# SET EXERCISE 1
Count the lines in the listing that contain the string "Point", matching case exactly, and give only the number.

# QUOTED PASSAGE
--- Start ---
Up to now I have come up with the following incomplete code:
function [ICMR,h]=midpoint(a,b,n)
h=(b-a)/n ;
for=i=1:n ;
m(i)=a+(i-0.5)*h ;
end
I=-((10*pi-3+3*exp(2*pi))/25/exp(2*pi));
ICMR=h*sum(I);
Now I am looking for someone to help me gain a better understanding of how to use Matlab to complete these questions. please help!!
2 件のコメント
Jan
2011 年 3 月 15 日
Please use the code formatting to increase the readability.
My browser can not display the Google-Docs files. It would be easier for us, if you take the time to post the question instead of the link.
Matt Tearle
2011 年 3 月 15 日
basically "write a mid-point rule quadrature function"
回答 (1 件)
Matt Tearle
2011 年 3 月 15 日
0 投票
A few things right off the bat:
- syntax error in your for-loop
- you don't need a for-loop -- just make a vector of the x points using the range operator (:)
- have the function be one of the arguments to the function, then your function values can be evaluated directly as I = f(x) (where x is the vector of points found in step 2). When you call your function, pass f in as a function handle.
--- End ---
# INPUT ROWS
--- Start ---
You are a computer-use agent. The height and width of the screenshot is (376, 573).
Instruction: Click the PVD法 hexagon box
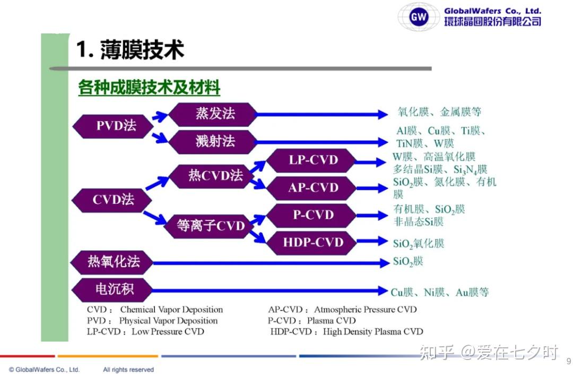[113, 126]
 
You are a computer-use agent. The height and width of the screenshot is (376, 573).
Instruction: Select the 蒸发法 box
[213, 114]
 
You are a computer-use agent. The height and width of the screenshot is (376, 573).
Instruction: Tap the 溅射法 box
[213, 142]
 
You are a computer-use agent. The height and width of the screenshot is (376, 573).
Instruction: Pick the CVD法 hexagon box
[112, 200]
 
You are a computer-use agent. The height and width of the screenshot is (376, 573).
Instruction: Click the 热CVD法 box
[212, 176]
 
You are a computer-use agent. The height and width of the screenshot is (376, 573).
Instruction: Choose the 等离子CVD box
[209, 226]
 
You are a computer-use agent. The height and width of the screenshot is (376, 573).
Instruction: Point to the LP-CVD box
[311, 160]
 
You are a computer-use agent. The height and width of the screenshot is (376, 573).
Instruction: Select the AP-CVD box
[311, 188]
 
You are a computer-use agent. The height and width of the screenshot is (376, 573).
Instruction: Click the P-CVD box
[311, 216]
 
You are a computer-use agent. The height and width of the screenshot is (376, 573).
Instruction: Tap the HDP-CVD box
[311, 243]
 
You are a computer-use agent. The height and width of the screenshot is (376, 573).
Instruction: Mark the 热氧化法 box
[112, 262]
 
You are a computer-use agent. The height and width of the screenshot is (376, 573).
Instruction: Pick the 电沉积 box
[112, 290]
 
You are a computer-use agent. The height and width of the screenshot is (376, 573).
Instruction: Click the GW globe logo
[419, 16]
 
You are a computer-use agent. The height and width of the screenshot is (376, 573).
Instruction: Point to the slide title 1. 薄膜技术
[130, 50]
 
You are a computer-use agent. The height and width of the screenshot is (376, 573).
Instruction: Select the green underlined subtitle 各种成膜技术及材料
[149, 88]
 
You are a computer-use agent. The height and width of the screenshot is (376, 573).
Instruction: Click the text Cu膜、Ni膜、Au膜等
[440, 292]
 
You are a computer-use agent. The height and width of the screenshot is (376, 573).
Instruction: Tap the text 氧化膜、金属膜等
[439, 112]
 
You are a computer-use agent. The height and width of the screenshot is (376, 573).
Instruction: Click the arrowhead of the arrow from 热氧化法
[385, 263]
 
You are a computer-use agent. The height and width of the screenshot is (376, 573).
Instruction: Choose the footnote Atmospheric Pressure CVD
[366, 310]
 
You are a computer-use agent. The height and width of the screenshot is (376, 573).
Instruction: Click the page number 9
[569, 362]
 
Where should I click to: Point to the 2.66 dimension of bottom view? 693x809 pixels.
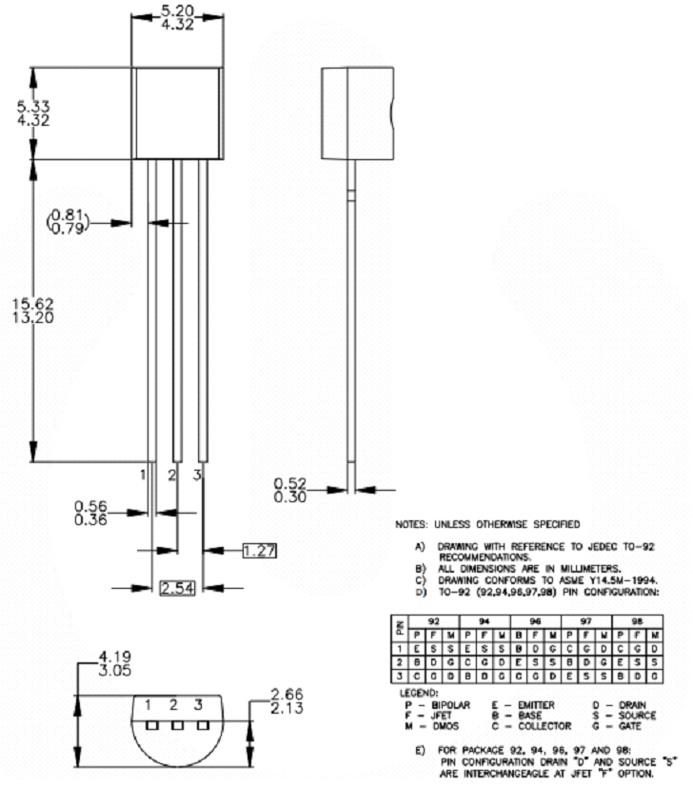pos(287,694)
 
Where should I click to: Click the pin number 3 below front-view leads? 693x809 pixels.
pos(198,474)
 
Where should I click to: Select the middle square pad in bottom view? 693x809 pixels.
pos(175,724)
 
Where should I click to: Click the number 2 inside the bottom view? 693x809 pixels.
pos(174,706)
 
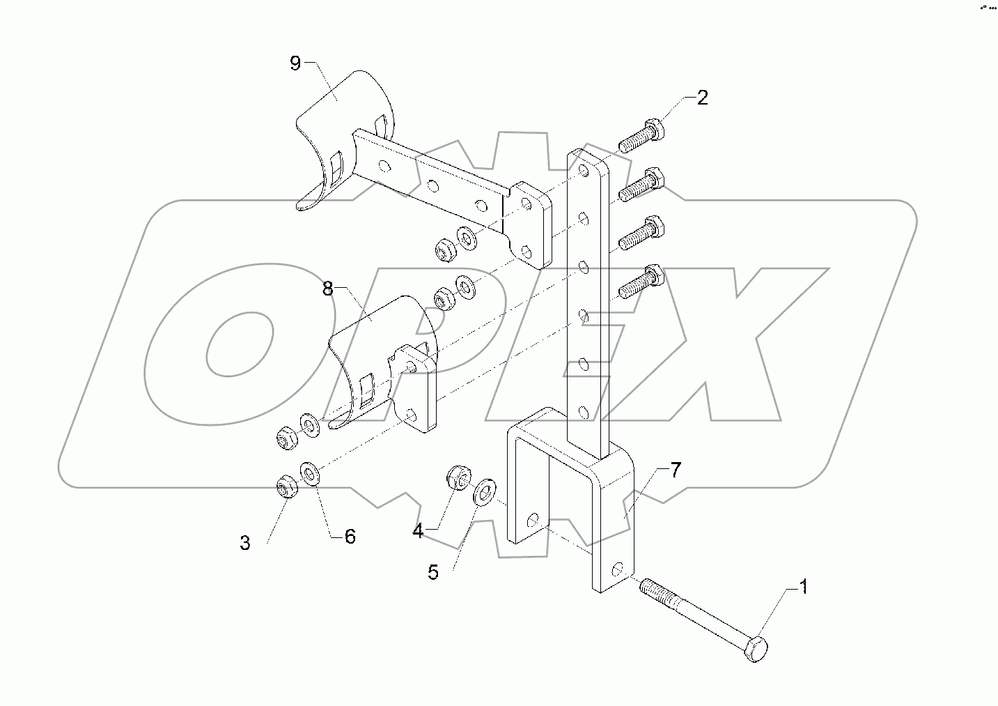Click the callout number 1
803,588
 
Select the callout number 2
702,98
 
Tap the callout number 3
245,543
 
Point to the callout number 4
418,531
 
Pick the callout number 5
433,573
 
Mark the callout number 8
328,289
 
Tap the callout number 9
295,63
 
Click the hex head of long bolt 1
757,650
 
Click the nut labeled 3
286,486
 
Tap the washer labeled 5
485,491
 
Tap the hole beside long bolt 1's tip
616,570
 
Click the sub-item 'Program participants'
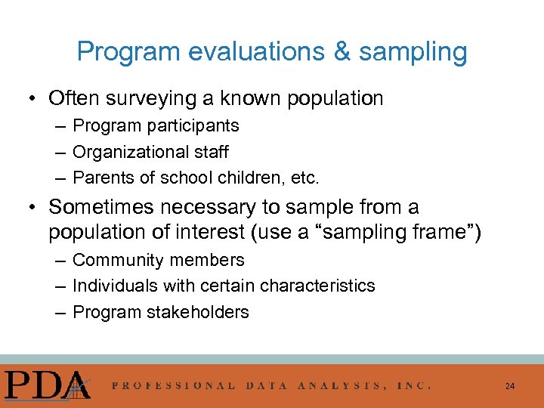156,125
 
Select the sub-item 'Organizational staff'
150,152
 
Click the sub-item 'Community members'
159,260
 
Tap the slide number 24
510,386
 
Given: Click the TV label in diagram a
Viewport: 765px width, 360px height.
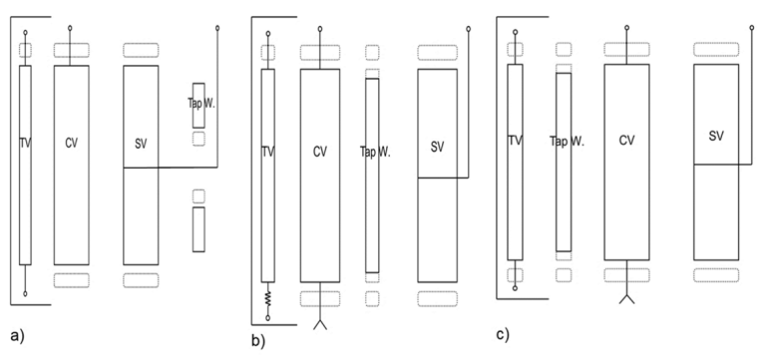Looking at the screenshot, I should (x=24, y=144).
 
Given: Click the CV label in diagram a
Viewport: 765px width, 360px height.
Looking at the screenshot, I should (x=71, y=144).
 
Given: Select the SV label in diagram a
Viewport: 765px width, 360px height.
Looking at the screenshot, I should (x=140, y=144).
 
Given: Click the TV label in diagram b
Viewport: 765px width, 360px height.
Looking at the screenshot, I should (x=266, y=152).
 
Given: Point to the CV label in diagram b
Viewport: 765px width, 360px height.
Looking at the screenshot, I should (x=319, y=152).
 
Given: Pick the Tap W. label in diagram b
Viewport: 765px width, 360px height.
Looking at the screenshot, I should (x=374, y=152).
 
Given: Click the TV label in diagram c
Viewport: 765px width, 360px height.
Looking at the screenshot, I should (x=514, y=141).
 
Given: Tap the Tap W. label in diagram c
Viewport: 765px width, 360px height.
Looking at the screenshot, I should (x=566, y=141).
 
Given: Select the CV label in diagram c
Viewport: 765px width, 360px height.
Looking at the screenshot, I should (x=627, y=141).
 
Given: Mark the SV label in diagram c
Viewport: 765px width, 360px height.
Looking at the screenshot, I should (x=715, y=134).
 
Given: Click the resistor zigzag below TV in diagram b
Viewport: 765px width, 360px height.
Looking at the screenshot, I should (x=266, y=297).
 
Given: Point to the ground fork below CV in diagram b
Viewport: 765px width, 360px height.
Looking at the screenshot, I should (x=320, y=325).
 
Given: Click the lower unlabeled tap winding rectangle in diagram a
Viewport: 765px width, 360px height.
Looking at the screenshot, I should (x=198, y=229).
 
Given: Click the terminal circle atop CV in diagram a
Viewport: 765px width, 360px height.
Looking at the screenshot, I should (x=71, y=30).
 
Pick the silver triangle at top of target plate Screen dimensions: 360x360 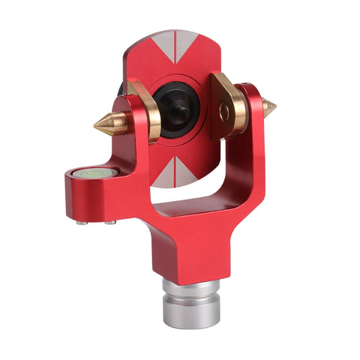click(175, 45)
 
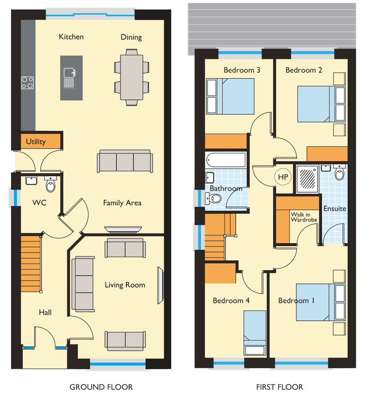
--- End ---
# SET EXERCISE 2
From the forum thread above, copy the passage that begins at the words "Up to now I" and stops after the words "questions. please help!!".

# COMPLETE ANSWER 1
6

# COMPLETE ANSWER 2
Up to now I have come up with the following incomplete code:
function [ICMR,h]=midpoint(a,b,n)
h=(b-a)/n ;
for=i=1:n ;
m(i)=a+(i-0.5)*h ;
end
I=-((10*pi-3+3*exp(2*pi))/25/exp(2*pi));
ICMR=h*sum(I);
Now I am looking for someone to help me gain a better understanding of how to use Matlab to complete these questions. please help!!